Please print, word for word, every line from the one that contains "Camuffo C 40 Fly (380, 2070)" through the last line of the records, and nothing else.

Collection entries:
Start of Block

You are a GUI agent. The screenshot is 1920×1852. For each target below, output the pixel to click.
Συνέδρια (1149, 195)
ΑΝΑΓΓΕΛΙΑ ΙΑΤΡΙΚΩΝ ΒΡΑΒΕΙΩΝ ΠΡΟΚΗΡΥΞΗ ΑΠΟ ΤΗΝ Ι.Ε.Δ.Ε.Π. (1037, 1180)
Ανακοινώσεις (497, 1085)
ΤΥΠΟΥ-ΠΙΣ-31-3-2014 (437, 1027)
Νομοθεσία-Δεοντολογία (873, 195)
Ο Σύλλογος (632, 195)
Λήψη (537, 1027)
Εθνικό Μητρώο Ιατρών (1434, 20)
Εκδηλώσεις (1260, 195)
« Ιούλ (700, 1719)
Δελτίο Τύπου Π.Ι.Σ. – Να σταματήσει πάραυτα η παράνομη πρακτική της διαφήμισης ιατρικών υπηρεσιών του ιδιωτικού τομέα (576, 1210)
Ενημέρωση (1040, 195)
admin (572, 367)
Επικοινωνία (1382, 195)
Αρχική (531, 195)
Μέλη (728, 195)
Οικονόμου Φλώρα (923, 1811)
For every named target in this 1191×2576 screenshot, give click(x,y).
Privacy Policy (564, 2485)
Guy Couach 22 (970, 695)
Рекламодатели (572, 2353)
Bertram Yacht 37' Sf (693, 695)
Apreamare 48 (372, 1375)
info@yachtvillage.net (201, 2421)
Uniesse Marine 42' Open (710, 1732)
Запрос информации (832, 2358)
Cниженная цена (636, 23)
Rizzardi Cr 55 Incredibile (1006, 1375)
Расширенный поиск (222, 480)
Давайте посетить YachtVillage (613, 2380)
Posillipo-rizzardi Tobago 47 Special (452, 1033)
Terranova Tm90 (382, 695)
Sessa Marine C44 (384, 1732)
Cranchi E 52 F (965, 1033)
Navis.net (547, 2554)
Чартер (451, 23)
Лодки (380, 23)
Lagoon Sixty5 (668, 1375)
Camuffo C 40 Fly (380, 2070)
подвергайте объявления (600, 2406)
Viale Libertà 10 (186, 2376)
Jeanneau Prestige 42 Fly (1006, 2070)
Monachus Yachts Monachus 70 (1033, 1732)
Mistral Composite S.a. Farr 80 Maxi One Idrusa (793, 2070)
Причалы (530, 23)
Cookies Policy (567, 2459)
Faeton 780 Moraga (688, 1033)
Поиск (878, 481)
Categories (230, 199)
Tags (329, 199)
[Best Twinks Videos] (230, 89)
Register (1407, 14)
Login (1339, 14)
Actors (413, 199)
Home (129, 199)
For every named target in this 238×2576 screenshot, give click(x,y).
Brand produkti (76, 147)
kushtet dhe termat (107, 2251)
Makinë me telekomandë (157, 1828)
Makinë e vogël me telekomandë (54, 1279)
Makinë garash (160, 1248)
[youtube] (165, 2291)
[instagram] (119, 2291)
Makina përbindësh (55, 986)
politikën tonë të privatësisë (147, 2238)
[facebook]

End of Block

* [Response to this task]:
Camuffo C 40 Fly (380, 2070)
подвергайте объявления (600, 2406)
Viale Libertà 10 (186, 2376)
Jeanneau Prestige 42 Fly (1006, 2070)
Monachus Yachts Monachus 70 (1033, 1732)
Mistral Composite S.a. Farr 80 Maxi One Idrusa (793, 2070)
Причалы (530, 23)
Cookies Policy (567, 2459)
Faeton 780 Moraga (688, 1033)
Поиск (878, 481)
Categories (230, 199)
Tags (329, 199)
[Best Twinks Videos] (230, 89)
Register (1407, 14)
Login (1339, 14)
Actors (413, 199)
Home (129, 199)
For every named target in this 238×2576 screenshot, give click(x,y).
Brand produkti (76, 147)
kushtet dhe termat (107, 2251)
Makinë me telekomandë (157, 1828)
Makinë e vogël me telekomandë (54, 1279)
Makinë garash (160, 1248)
[youtube] (165, 2291)
[instagram] (119, 2291)
Makina përbindësh (55, 986)
politikën tonë të privatësisë (147, 2238)
[facebook]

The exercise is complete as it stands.